## Begin Given records
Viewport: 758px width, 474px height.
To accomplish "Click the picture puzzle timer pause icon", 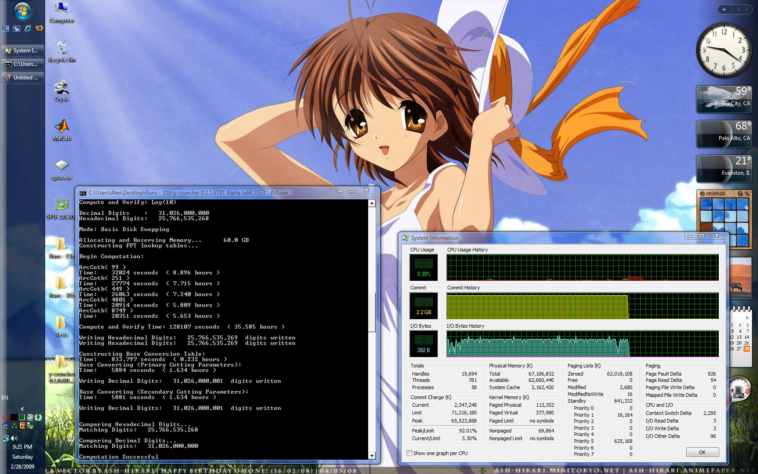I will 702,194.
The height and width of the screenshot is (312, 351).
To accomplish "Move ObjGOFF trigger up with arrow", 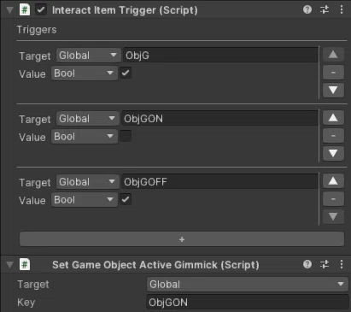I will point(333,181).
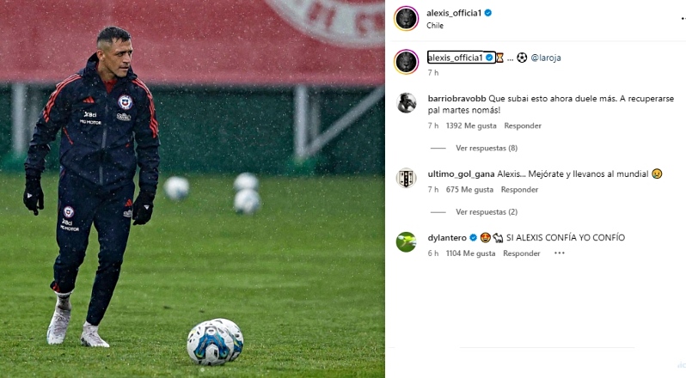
## End Given records
## Begin Given records
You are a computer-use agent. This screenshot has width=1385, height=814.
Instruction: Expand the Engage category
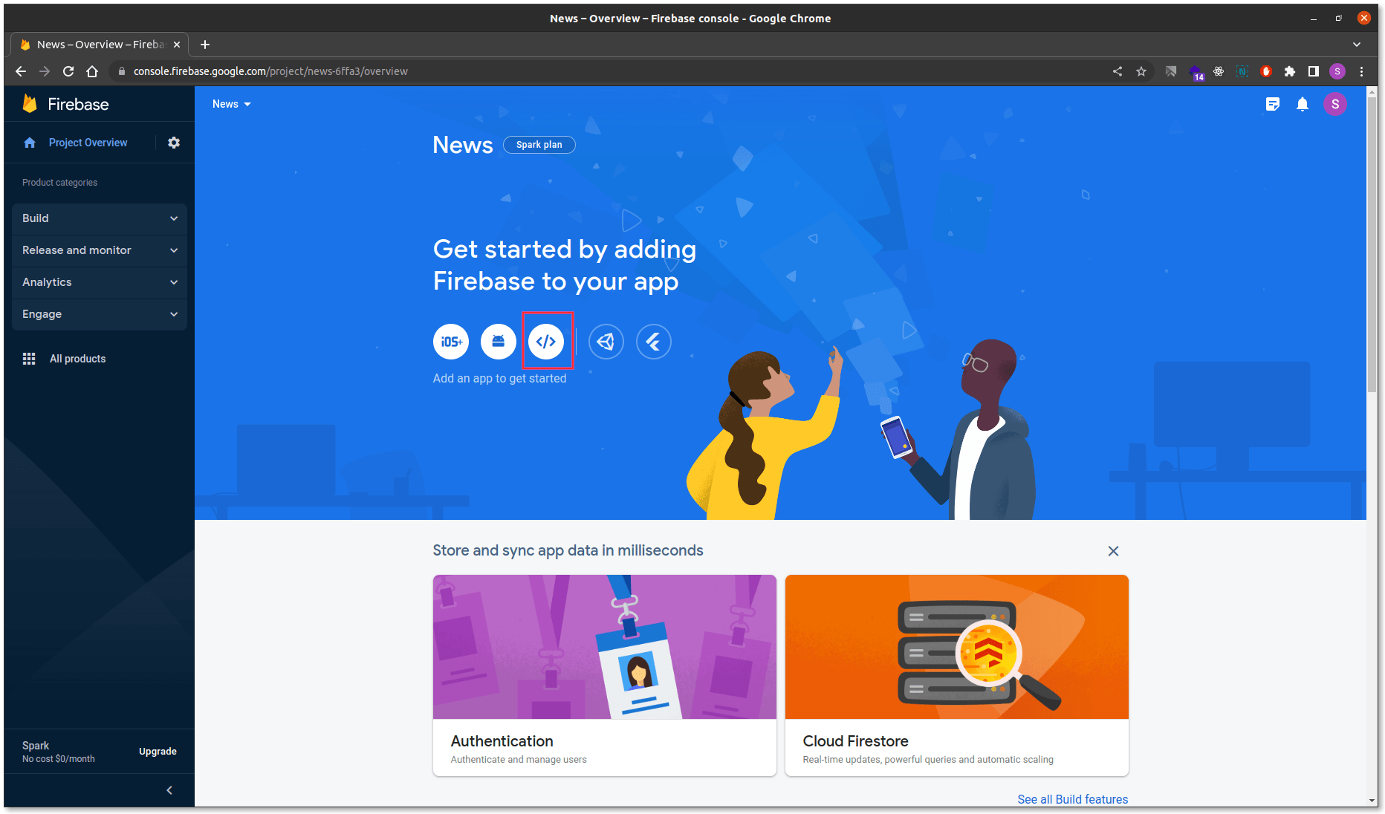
## End Given records
## Begin Given records
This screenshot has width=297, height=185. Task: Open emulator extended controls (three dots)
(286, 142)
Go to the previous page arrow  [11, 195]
## End Given records
What you have to do —
Find every line in the items above that contains the string "height", and copy each one. Matching is case-sensitive.

Task response —
Viewport: 758px width, 474px height.
The height and width of the screenshot is (312, 351).
You are a computer-use agent. This screenshot has width=1385, height=814.
This screenshot has width=297, height=185. Task: Open emulator extended controls (three dots)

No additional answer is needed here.